Just as the White House saw the opportunity in the coronavirus epidemic to close the nation’s borders, other conservative states have seen an ideal moment to implement longed-for policies.
Such is the case of Texas, one of the states most rapidly affected by the spread of COVID-19, with at least 995 reported cases and 12 deaths so far, according to updated reports from the Texas Tribune.
That is why Governor Greg Abbott declared a state emergency on March 13, anticipating a “public health disaster” that will require the maximum use of health resources.
In that order of ideas, both Abbott and the State Attorney General Ken Paxton announced last Monday the list of medical procedures considered “non-essential” and that would have to be delayed due to the priority of the attention of cases related to COVID-19. Among those procedures, as expected, is abortion.
More specifically, Paxton clarified that the restriction included “any type of abortion that is not medically necessary to preserve the life or health of the mother.” Violation of the governor’s mandate could result in penalties of up to $1,000 or 180 days of jail time, according to the New York Times.
Warning of the risks involved, the American College of Obstetricians and Gynecologists issued a joint statement last week saying “abortion should not be categorized” as a non-essential procedure.
“Abortion is an essential component of comprehensive health care. It is also a time-sensitive service for which a delay of several weeks, or in some cases days, may increase the risks or potentially make it completely inaccessible,” the statement said. “The consequences of being unable to obtain an abortion profoundly impact a person’s life, health, and well-being.”
However, following the guidelines adopted by health authorities in Ohio last week, Texas has taken advantage of the circumstance to impose an absolute break on the right to abortion, a longtime initiative led by the Republican leadership.
“No one is exempt from the governor’s executive order on medically unnecessary surgeries and procedures, including abortion providers. Those who violate the governor’s order will be met with the full force of the law,” a statement from Paxton’s office reads.

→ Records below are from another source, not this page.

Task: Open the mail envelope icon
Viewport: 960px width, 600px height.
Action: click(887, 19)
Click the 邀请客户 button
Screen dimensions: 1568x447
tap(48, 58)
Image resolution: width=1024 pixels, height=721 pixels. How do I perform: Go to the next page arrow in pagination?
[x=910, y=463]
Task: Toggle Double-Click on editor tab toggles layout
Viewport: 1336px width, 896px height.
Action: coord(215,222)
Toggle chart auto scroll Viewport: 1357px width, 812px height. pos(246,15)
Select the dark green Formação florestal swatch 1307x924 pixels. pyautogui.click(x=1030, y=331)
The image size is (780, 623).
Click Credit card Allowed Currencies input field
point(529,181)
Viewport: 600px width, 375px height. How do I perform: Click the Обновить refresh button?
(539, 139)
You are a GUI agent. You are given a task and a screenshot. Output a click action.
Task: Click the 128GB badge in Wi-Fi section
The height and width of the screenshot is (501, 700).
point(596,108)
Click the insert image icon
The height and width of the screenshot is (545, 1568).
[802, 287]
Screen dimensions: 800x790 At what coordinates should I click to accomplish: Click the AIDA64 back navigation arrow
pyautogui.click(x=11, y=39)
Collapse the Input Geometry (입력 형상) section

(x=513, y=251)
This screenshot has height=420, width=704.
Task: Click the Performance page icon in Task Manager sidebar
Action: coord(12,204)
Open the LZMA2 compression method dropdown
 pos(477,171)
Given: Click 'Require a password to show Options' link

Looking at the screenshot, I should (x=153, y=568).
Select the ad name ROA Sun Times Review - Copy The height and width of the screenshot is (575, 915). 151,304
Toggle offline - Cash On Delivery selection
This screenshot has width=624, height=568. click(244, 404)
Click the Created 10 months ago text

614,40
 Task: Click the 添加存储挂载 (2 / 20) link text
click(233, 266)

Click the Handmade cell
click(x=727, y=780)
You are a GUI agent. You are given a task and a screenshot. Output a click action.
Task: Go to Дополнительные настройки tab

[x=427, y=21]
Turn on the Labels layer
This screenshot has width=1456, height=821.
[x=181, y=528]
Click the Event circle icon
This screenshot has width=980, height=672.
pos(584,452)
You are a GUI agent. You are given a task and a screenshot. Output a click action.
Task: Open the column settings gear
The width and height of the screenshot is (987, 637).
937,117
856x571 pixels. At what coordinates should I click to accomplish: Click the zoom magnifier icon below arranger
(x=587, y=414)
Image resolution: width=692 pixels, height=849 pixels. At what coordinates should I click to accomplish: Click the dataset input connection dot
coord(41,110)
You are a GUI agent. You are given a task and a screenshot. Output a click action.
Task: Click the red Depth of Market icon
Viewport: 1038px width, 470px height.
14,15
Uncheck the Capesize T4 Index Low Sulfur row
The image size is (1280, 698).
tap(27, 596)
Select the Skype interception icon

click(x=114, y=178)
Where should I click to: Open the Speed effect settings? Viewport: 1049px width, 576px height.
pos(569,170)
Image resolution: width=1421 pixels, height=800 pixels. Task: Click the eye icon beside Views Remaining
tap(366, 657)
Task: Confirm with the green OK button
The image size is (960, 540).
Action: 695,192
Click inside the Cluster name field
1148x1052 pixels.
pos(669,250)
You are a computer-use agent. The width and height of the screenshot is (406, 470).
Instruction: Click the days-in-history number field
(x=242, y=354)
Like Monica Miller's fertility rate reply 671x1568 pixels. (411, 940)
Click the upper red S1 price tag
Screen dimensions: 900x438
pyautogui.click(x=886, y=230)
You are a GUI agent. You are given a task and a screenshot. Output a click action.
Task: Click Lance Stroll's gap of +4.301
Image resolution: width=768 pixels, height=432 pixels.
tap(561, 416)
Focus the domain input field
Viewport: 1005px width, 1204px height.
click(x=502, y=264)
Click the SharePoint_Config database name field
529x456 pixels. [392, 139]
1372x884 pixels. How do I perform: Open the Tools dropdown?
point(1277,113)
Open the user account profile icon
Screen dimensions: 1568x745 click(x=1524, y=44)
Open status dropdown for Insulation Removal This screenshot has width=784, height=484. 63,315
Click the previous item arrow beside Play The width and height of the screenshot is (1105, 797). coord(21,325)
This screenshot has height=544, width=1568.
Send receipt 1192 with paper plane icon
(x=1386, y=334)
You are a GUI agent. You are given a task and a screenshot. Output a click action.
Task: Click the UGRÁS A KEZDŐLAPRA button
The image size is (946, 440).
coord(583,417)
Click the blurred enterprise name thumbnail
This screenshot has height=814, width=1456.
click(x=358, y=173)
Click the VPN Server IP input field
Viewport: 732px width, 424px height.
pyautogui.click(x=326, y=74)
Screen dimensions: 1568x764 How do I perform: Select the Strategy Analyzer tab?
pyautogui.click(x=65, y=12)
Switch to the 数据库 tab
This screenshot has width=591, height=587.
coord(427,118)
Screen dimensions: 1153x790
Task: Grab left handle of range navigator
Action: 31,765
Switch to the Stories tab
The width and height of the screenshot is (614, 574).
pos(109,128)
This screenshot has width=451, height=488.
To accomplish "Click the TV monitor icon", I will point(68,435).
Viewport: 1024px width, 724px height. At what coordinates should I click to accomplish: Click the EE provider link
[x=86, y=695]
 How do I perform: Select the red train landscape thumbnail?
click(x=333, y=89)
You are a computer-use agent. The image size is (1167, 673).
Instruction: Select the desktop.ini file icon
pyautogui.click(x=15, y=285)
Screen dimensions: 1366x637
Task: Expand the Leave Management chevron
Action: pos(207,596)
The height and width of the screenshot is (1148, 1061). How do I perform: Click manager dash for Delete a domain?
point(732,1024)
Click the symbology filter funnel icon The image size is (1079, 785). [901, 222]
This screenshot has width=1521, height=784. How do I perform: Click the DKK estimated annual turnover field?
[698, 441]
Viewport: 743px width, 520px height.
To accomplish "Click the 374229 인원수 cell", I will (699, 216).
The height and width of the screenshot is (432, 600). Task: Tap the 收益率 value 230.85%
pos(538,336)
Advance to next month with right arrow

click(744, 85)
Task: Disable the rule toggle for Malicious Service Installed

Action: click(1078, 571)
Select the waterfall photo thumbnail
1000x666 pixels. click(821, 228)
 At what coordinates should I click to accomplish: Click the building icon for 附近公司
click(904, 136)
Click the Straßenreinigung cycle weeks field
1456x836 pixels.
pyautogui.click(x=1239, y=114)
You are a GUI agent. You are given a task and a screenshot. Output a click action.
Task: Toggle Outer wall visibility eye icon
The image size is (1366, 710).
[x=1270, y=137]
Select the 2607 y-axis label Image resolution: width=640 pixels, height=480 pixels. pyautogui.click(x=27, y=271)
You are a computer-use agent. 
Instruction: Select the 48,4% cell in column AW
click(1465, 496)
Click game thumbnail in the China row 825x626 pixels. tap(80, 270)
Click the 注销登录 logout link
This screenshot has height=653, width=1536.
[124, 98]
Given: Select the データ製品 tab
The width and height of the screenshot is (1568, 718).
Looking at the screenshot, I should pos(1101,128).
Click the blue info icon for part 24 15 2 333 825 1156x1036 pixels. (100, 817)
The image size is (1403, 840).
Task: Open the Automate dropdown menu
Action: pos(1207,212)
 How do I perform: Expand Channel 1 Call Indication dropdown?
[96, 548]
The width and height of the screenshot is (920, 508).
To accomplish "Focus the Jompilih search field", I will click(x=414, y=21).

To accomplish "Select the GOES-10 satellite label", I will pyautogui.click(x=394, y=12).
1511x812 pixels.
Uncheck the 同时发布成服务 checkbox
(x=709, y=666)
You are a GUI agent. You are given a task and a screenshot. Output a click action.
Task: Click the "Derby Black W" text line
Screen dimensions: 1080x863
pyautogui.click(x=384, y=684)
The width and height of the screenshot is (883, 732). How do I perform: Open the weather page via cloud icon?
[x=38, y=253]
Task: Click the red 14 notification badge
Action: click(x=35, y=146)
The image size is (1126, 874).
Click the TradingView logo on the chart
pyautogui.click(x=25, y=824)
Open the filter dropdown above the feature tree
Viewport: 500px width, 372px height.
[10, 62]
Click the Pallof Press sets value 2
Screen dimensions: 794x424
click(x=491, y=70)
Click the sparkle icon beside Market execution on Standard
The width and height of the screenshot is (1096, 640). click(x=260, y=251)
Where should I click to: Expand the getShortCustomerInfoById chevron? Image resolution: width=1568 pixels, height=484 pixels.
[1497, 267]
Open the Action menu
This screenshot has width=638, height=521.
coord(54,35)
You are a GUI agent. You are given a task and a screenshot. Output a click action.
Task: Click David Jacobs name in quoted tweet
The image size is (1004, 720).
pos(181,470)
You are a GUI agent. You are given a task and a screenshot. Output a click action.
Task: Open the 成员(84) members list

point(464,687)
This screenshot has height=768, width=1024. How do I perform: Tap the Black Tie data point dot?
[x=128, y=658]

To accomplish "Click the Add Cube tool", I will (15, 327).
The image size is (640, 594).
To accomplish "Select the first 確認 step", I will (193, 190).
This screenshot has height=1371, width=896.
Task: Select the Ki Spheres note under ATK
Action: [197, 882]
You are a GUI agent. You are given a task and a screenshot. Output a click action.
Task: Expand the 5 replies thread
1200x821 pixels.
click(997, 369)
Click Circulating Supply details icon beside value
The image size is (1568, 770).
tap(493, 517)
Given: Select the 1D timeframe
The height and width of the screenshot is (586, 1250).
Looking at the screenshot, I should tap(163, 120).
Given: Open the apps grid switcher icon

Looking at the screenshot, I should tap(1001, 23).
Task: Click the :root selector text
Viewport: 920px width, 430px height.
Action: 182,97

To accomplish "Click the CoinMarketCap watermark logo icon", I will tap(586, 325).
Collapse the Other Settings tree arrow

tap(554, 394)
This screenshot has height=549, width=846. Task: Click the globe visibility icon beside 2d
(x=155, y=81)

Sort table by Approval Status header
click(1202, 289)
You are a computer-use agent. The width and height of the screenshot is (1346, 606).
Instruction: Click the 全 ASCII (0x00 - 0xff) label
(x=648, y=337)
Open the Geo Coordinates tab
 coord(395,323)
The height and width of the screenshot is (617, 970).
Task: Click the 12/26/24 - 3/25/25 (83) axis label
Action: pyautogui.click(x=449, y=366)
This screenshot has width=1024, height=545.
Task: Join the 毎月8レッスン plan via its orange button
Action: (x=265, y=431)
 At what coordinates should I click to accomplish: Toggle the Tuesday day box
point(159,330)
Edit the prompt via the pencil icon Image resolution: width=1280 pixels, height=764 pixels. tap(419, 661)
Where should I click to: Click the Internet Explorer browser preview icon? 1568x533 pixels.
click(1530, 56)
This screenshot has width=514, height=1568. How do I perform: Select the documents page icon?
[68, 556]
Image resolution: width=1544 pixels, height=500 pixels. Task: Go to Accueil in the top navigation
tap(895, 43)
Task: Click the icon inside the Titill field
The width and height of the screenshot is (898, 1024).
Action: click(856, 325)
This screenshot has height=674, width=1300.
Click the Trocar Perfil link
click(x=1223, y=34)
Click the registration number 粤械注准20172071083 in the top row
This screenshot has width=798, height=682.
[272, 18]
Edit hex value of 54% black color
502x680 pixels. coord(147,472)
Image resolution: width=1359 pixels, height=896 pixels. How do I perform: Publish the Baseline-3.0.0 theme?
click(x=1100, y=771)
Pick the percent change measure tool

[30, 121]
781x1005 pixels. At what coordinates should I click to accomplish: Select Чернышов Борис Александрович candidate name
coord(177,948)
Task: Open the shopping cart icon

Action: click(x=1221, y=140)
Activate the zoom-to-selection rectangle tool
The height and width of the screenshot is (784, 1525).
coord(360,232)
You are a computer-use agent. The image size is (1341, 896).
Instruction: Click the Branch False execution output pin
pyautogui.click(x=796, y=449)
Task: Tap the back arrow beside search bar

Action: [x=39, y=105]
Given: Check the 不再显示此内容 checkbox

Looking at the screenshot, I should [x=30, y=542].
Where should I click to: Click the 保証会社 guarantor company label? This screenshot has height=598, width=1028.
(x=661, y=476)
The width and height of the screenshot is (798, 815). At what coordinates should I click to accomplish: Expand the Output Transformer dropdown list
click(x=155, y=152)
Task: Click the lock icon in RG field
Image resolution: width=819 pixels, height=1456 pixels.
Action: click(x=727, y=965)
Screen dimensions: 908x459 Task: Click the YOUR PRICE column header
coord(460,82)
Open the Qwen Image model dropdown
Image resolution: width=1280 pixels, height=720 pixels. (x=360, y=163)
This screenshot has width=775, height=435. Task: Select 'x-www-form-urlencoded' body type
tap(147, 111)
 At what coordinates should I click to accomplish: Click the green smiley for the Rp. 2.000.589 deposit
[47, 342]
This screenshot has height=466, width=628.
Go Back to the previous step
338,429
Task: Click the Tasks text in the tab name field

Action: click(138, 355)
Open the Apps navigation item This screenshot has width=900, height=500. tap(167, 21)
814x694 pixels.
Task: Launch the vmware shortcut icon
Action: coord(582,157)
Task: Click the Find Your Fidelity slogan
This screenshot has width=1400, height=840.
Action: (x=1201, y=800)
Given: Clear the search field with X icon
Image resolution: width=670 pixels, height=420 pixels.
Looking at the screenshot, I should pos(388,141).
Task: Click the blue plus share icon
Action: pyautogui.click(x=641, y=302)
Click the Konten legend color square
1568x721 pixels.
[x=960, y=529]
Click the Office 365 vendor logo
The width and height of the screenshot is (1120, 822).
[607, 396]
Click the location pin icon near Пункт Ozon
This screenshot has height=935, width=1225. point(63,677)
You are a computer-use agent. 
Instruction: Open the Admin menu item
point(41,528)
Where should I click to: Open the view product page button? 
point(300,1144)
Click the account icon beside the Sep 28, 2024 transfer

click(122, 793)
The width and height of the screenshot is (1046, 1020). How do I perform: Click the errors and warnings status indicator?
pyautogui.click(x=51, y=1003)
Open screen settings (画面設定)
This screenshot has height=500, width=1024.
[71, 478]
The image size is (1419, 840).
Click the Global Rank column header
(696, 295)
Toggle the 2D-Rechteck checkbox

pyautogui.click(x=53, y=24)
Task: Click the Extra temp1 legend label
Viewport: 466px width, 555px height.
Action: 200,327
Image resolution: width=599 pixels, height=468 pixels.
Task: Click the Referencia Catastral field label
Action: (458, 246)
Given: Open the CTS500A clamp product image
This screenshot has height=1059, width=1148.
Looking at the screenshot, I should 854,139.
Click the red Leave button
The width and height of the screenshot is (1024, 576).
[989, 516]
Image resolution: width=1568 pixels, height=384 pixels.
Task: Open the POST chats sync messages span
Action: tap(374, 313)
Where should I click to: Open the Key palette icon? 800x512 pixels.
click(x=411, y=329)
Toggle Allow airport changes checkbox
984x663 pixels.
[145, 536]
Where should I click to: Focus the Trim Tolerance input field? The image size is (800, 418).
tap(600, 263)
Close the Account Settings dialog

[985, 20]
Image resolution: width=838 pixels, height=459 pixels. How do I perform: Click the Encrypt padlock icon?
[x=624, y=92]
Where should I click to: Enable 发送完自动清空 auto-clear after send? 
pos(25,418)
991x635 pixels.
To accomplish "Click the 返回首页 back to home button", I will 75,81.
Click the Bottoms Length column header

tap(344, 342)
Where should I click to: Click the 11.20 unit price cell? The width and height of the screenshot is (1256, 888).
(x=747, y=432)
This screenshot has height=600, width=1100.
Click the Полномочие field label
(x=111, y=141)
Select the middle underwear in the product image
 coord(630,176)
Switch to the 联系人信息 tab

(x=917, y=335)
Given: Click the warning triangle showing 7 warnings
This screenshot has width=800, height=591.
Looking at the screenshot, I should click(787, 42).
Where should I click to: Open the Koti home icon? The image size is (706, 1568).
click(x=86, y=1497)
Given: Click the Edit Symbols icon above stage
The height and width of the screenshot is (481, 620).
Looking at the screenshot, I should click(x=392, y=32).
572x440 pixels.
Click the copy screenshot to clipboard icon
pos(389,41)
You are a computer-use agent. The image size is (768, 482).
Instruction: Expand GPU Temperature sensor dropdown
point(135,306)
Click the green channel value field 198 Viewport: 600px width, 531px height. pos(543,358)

Mississippi followed suit, and Gov. Tate Reeves joined the campaign on Tuesday saying, “We’ll take whatever action we need to protect not only the lives of unborn children, but also the lives of anyone who may contract this particular virus.”
Organizations seeking to protect the right to abortion, for their part, have responded strongly.
“Instead of trying to distract with ideology, state lawmakers should focus on prioritizing public health and safety measures,” said Tara Pohlmeyer, communications manager at Progress Texas, a group that supports abortion rights.
For its part, the advocacy group NARAL Pro-Choice Texas told the Washington Post: “Having the antiabortion politicians in Texas go against what experts say is pretty irresponsible. They have been trying to ban abortions for the past 10 years, and they do it under the guise of health and safety but ignore experts and doctor recommendations. This is no different.”